Synology: Cheaper Alternative to Windows Home Servers

Shoebox servers using Microsoft’s Windows Home Server software provide easy networked access to photos, music, video, and all other data files throughout the house or small business office. If you want more performance and versatility for less money than, say, the HP MediaSmart Home Server, check out the Synology C𔗏e Cube Station.
The CS407e runs $500 street (bare, no drives) and is a small box with four bays, just like HP, and, unlike HP, a hardware RAID controller that handles RAID 0 (data striped into one big volume), RAID 1 (data mirrored, thus protected from drive failure), or RAID 5 (data striped, survives the failure of a drive). HP stops at RAID 1. HP has four USB jacks for adding additional external drives; Synology has two for external drives or a USB printer. The Synology advantage is affordable capacity: up to 3TB with the data protection of RAID 5 (using 1TB drives) vs. 2TB for HP with its RAID 1. With RAID 5, your secure data capacity is N-1 (N is the number of drives), meaning if you have four 1TB drives, you’ve got 3TB. With WHS/MediaSmart, capacity is N/2, or 2TB in the same scenario. Either can survive the loss of a drive.
The Synology CS407e and its harder-to-find big brother CS407 with a faster RAID controller ($650 street), can store and serve up media files on your network, has built-in services for the Web, FTP, iTunes, photo sharing, backup, and Bit Torrent downloads. It’s easy enough to set up as a file server. But there are two downsides compared to HP’s offering: Synology’s remote access that allows distant relatives to see your photos (PhotoStation), for instance, is trickier to implement and may be beyond the abilities of some casual users. While the elegant WHS photo viewer looks like a Media Center PC, Synology’s is cruder. Synology says it’s working on better documentation and wizards along with a less geeky PhotoStation display.

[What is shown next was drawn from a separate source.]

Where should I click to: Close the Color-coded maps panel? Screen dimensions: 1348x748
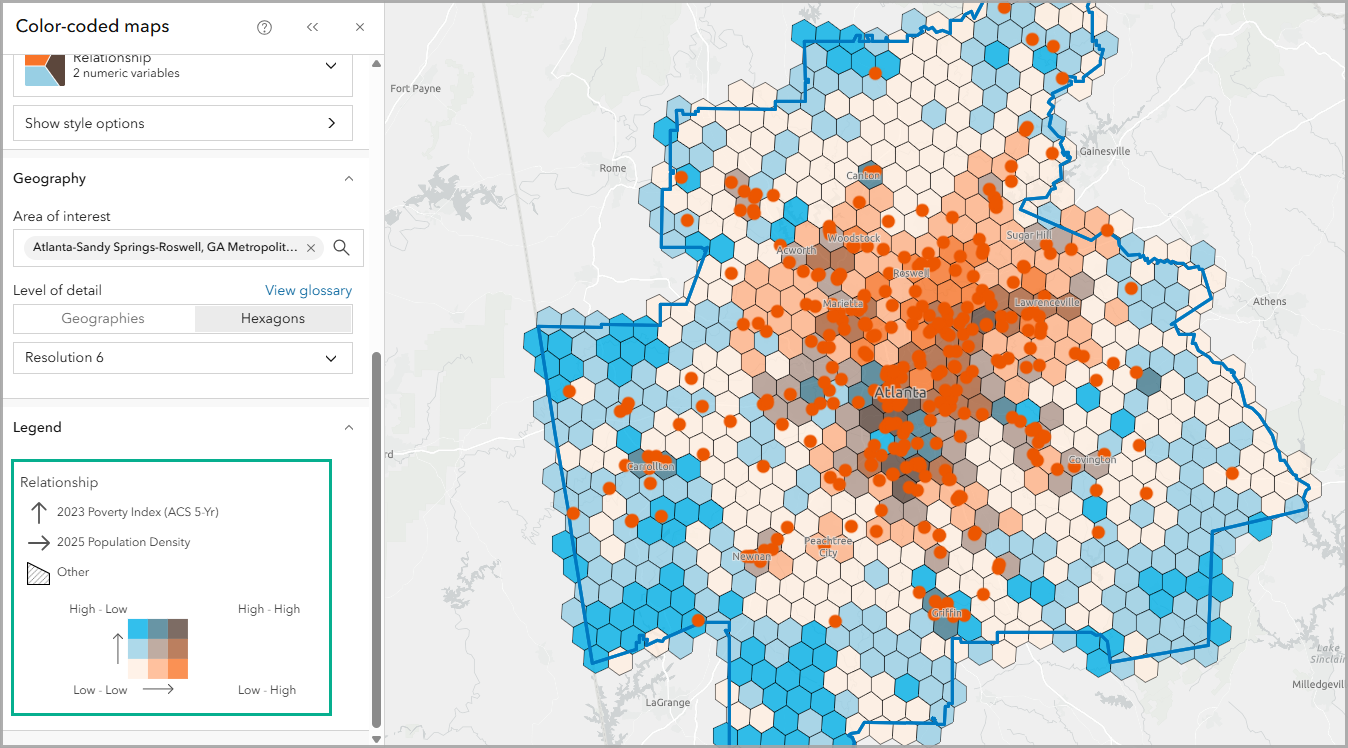[359, 27]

The price/performance math is pretty compelling. A Synology CS407e at $500 plus four 500GB drives at $100 each runs $900 and gives you 1.5TB secure capacity. An HP EX475 with two 500GB drives is $700 and two more drives would be the same $900 total but with 1TB total secure capacity. You’ve got to buy the HP server with at least one drive and your only choice is 500GB. To match Synology’s 1.5GB capacity you’d need to buy the EX470 with one drive ($600), set aside the 500GB drive, then buy four 750GB drives ($200 each), for a total cost of $1,400. Ka-ching. That’s about what I spent for a Synology CS407 system with four 750GB drives giving me 2.25TB total capacity. I′ve had it four months and it’s already half full.